Text excerpt:
--

Drop of waterThree times in the last two days, conversations with friends have turned to the question, “What is success?” It’s a good question. How do you measure it? Coincidentally, the same question was the timed writing topic this week at the Sunday afternoon writing workshop Jen Richards hosts at her soon-to-be closed (sigh) Worthington consignment store, On Second Thought, whose great success has been as a community gathering spot with Jen at the helm. Anyway, here’s my 10-minute shot at answering the question. I’d love to hear yours.

Success is not measured in dollars or inventories of adult toys or even inventories of impressive adult connections.

The best measure is in ripples. Those likely unplanned and unintended, who-woulda’- thought moments of impact that one life has on another.

The ripple could be a memory – a snapshot of some selfless act that pushes us to do the same. Or some lingering phrase powered by so much wisdom that years after, a grandchild or even some innocent bystander might be moved to extraordinary kindness or optimism or even heroism from having heard it.

It’s funny. We don’t act as if success will be measured in this way. Instead, we amass, we connect, we study, as if we’ll be measured by our possessions or influence or an exam grade.

The fact is, we can collect and network and dissect the theory of relativity but we might have as much influence serving coffee in a diner – offering a drop of support that pulled someone back from the edge or the encouragement that nudged someone else to greatness.

This is not to say traditional measures of success are bad. It’s fine to drive the Lexus or pilot your private plane. Every once in a while, though, to keep things in perspective, it might be a good idea to skip a stone across a pond.

--

Data excerpt:
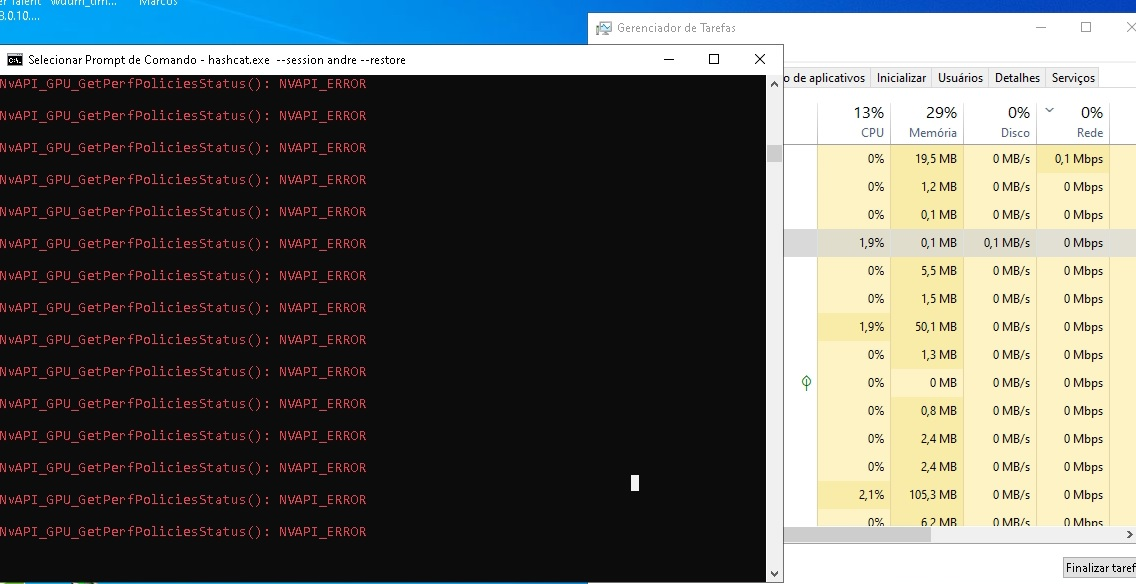Image resolution: width=1136 pixels, height=584 pixels.
Task: Click the console vertical scrollbar thumb
Action: coord(773,152)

--

Complete the following:
1) According to the essay on success, what is the name of the consignment store where the Sunday writing workshop takes place?
2) Reproduce the essay on success from "This is not" up to and including "across a pond.".

The replies:
1) On Second Thought

2)
This is not to say traditional measures of success are bad. It’s fine to drive the Lexus or pilot your private plane. Every once in a while, though, to keep things in perspective, it might be a good idea to skip a stone across a pond.